CJ stopped with a piece of his steak half way to his mouth and set the fork down in order to give me his full attention. “I work for all of those places, Luce.” He blushed a little then and I wasn’t sure if the rest of what he was going to say would make me want to run out of the restaurant and call a cab to get home or not. “I do the books and the ordering for everyone.”
“You do the books? What does that mean exactly?”
“We had issues with management in a couple places last year skimming money or over ordering and costing the club. When it became a noticeable problem the club talked about hiring an accountant, but that was just one more outside person we’d have to trust with our club businesses, and that obviously wasn’t working out for us. I’m great with numbers, and have no problem sniffing out patterns like the ones the idiots were leaving behind when they thought they could skim money off the top of the club’s take each night.” He shrugged his shoulders nonchalantly. “I figured it out. Those people no longer work for us, and now I have a different job to do than when I first started with the club.”

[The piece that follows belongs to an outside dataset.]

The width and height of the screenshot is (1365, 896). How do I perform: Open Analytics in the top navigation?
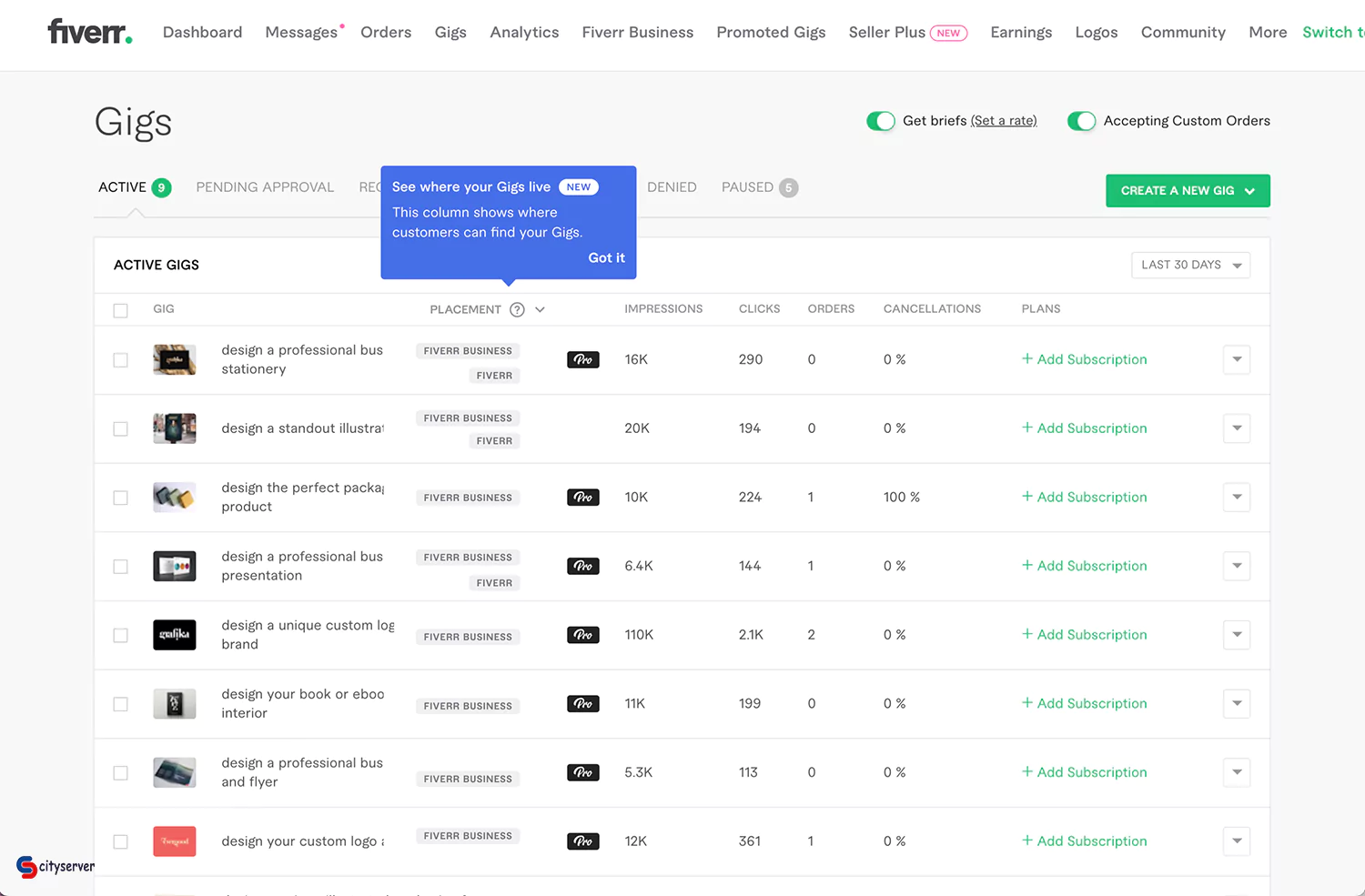point(524,33)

“What did you do when you first started?”
“A little bit of everything. The prospects and even the younger club guys tend to float through the odd jobs that the club has to offer until they find their place in the world. Not everyone works for a club business on the regular. Everyone has to put in time, but we have guys who have day jobs that have nothing to do with the club.”
“So you’re like an accountant?”
He laughed then. “Yeah, without all the fancy degrees and bullshit,” he admitted.

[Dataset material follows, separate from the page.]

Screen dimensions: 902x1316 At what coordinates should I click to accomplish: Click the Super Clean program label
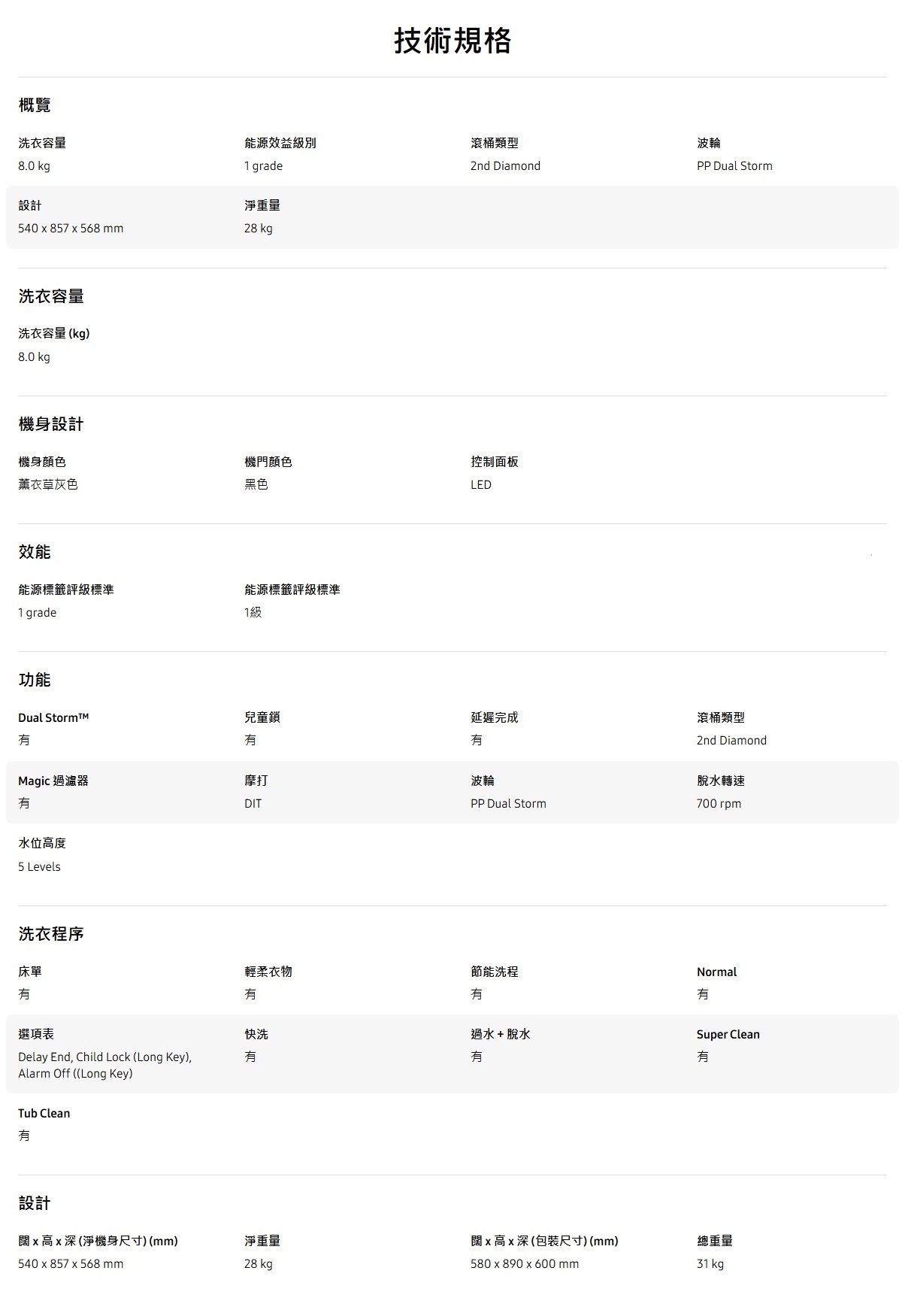tap(728, 1034)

“I think degrees can be overrated. Not everyone needs to go to school to understand how things work. School is for the people who don’t get it and need extra help to learn it.”
He grinned widely at me then. “I like that. Damn shame the rest of the country can’t see it like that, but it’s nice to know someone does.”
“My dad had a natural affinity for how things worked. He never went to school to be a mechanic. He just knew things and learned the rest through working on it. That’s how he taught me too. I’m not saying my degree isn’t necessary, because people should definitely have more knowledge than the average person has about the medical field and the human body when that is there chosen profession, but some things just aren’t like that.”
“So what do you plan on doing with your life, Lucy?”
“I’m looking for a nursing position, probably working with hospice for now, and then I’ll figure out what I really want to do once I have my own money and can move out of my parents’ house.”
“Why hospice?”
“Why not? Someone has to do it. I was there for my grandma, but I saw so many of her friends going through the end of their lives with no one around.” I smiled then , which may have seemed odd, but it was like sitting down to dinner with CJ had set my thoughts free on what I wanted to do. Strange as it was that this was the place I finally realized it, that’s how it happened. I’d been afraid of the people who were dying around me before, but it just now hit me that while it hurt to lose them, it felt so much better that I could give them comfort before they went.
“It’s difficult when you get to that point in your life and most of your friends have a hard time getting around, or won’t come see you because they’re afraid of saying goodbye. It was sad to watch. I’d go sit with some of them when my grandma asked me to. She knew which ones would be alone until the bitter end, and always told me no one should have to go alone.”
“That’s very admirable.”
“No, it’s just being a decent human, I think.”
We quietly ate our dinner after that, and I worried that the seriousness of what I planned to do as a job for a while had killed any good vibes we had going into the date. After CJ paid and we got back outside he grinned over at me.